# TASK BRIEF
Give again only those lines from the start of the entries through the line holding "Task: Open the Channel", leaving them as they are.

Stored data entries:
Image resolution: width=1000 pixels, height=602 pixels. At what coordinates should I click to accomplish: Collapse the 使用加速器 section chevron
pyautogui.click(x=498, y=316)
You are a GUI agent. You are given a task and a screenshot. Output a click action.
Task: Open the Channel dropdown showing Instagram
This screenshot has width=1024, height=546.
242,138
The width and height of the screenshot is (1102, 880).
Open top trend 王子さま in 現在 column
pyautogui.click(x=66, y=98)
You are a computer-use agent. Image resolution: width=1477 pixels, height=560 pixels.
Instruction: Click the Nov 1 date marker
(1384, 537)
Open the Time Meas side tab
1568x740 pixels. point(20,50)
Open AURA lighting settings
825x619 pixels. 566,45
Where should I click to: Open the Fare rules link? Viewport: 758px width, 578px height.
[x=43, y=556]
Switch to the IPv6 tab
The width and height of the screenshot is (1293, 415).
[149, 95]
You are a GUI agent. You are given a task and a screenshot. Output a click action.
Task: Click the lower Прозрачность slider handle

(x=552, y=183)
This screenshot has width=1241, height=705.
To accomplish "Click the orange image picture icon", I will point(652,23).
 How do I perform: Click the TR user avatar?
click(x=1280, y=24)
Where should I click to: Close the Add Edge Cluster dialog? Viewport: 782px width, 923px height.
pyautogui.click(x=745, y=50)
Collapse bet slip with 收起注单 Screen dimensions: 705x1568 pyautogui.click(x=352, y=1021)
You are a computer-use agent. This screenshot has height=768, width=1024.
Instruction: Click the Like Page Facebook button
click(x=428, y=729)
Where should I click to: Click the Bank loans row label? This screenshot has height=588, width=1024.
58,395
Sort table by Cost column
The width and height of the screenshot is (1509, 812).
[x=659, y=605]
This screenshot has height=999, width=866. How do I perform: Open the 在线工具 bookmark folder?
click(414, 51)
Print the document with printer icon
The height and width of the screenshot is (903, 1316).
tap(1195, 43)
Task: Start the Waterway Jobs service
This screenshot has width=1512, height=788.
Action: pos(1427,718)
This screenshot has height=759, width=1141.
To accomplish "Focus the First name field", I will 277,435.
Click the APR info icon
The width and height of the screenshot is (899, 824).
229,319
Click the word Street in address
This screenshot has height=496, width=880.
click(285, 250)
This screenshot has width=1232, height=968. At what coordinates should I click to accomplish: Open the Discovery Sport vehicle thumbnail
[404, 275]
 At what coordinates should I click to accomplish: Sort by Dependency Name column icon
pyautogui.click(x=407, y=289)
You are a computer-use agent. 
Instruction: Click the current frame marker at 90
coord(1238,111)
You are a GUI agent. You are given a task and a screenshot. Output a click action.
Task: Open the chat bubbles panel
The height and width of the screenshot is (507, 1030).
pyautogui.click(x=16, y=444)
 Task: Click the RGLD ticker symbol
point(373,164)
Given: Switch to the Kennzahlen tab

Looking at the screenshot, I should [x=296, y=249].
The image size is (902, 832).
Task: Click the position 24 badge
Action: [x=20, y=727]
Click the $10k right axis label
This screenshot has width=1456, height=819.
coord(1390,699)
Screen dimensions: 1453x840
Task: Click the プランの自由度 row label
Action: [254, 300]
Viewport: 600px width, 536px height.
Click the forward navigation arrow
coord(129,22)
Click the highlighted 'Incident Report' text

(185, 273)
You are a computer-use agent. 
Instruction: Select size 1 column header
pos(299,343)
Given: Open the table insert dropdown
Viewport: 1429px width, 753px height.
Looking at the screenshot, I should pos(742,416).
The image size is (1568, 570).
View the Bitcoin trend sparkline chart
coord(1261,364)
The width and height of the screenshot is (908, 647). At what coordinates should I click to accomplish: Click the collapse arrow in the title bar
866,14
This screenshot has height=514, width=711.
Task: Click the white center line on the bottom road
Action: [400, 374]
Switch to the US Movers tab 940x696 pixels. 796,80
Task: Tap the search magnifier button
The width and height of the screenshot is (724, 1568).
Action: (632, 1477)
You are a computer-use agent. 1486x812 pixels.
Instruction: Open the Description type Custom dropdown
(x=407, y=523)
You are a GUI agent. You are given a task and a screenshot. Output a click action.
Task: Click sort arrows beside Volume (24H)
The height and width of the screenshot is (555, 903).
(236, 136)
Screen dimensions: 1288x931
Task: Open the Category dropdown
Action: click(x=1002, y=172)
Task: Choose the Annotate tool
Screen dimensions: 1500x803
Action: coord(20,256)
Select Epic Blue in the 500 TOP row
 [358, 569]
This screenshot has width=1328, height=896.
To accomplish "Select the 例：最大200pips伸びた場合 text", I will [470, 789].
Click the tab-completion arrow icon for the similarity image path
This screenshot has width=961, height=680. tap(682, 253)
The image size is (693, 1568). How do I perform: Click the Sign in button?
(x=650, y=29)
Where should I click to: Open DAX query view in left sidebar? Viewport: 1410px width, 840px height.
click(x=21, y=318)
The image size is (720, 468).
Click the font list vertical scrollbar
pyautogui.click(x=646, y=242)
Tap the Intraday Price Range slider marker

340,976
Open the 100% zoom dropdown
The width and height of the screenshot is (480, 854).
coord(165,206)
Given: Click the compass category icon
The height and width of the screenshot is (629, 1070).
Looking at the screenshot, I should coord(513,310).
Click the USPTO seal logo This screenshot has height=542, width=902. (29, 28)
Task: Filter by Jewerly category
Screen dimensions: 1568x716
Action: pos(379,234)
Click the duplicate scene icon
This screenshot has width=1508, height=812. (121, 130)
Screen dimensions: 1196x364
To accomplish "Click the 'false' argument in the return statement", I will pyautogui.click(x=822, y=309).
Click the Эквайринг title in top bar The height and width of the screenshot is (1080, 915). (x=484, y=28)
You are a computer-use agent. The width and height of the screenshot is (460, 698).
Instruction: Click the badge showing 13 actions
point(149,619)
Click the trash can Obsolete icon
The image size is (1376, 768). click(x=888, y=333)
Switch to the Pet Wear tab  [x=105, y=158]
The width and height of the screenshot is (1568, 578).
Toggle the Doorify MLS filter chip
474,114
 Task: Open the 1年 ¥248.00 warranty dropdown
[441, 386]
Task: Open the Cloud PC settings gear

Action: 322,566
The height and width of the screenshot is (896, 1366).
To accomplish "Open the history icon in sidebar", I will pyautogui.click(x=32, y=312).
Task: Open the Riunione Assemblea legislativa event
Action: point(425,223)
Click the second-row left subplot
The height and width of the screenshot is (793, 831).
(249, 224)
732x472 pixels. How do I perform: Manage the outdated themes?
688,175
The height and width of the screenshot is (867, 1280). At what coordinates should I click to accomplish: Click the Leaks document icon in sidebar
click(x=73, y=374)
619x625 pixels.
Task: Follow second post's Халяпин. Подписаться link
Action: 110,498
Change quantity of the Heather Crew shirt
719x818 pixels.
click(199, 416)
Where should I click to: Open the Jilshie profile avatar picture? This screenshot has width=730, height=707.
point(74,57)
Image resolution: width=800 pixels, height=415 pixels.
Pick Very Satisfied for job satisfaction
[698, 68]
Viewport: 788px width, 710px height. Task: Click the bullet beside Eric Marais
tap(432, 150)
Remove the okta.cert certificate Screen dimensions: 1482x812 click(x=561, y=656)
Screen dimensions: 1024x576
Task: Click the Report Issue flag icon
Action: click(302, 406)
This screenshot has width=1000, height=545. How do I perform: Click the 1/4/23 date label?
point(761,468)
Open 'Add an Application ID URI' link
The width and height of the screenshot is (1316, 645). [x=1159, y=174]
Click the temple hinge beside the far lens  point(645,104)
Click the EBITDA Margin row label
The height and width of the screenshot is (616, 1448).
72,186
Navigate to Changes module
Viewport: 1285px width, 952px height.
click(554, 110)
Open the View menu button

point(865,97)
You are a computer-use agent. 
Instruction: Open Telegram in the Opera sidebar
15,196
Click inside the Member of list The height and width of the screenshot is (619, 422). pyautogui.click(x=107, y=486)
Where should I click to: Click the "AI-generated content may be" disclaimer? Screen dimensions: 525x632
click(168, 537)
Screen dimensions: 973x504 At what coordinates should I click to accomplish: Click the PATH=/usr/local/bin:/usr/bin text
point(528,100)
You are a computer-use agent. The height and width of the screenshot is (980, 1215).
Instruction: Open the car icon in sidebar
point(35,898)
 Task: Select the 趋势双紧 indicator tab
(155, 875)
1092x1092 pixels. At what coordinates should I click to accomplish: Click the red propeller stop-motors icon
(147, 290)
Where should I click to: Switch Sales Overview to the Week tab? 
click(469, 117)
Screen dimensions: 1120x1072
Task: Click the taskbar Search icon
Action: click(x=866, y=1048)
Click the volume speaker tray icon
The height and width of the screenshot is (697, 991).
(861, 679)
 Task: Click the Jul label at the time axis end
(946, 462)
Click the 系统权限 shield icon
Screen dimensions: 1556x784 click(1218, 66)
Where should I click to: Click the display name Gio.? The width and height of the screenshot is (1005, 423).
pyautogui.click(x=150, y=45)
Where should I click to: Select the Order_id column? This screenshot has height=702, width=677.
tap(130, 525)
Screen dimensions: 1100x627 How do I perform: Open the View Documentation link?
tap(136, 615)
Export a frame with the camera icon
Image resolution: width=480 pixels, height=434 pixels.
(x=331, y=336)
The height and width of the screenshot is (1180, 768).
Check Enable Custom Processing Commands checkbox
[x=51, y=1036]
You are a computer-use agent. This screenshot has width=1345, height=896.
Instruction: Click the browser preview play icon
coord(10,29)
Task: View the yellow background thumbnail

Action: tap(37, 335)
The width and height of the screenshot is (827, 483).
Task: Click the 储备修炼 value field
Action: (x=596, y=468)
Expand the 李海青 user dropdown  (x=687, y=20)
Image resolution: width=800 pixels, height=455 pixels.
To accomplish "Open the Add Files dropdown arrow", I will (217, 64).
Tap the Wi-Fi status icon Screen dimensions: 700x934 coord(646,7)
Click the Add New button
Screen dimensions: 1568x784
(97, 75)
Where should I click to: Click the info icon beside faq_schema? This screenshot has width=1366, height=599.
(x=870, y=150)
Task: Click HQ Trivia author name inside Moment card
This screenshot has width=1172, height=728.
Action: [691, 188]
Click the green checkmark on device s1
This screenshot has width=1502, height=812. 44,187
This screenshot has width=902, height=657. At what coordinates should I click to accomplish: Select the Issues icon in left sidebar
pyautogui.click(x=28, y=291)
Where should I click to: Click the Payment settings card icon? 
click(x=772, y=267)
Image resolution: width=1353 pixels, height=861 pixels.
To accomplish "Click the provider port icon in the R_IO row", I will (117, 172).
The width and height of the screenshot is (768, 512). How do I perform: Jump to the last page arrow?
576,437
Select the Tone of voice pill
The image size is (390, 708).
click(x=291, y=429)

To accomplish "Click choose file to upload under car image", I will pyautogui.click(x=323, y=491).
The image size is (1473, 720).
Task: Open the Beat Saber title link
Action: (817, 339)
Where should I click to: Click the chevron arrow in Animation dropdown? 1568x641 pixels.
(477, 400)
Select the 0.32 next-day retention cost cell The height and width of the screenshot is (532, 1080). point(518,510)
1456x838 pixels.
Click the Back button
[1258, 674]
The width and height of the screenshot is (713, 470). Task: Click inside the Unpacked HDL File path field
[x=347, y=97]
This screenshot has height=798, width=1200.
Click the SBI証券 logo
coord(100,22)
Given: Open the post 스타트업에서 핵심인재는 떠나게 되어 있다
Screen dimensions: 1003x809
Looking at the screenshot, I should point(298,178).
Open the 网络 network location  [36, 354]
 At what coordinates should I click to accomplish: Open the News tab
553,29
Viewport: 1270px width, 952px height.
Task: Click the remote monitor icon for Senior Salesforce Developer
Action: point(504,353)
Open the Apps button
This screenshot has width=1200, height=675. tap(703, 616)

# YOUR RESPONSE
Image resolution: width=1000 pixels, height=602 pixels. At what coordinates should I click to accomplish: Collapse the 使用加速器 section chevron
pyautogui.click(x=498, y=316)
You are a GUI agent. You are given a task and a screenshot. Output a click action.
Task: Open the Channel dropdown showing Instagram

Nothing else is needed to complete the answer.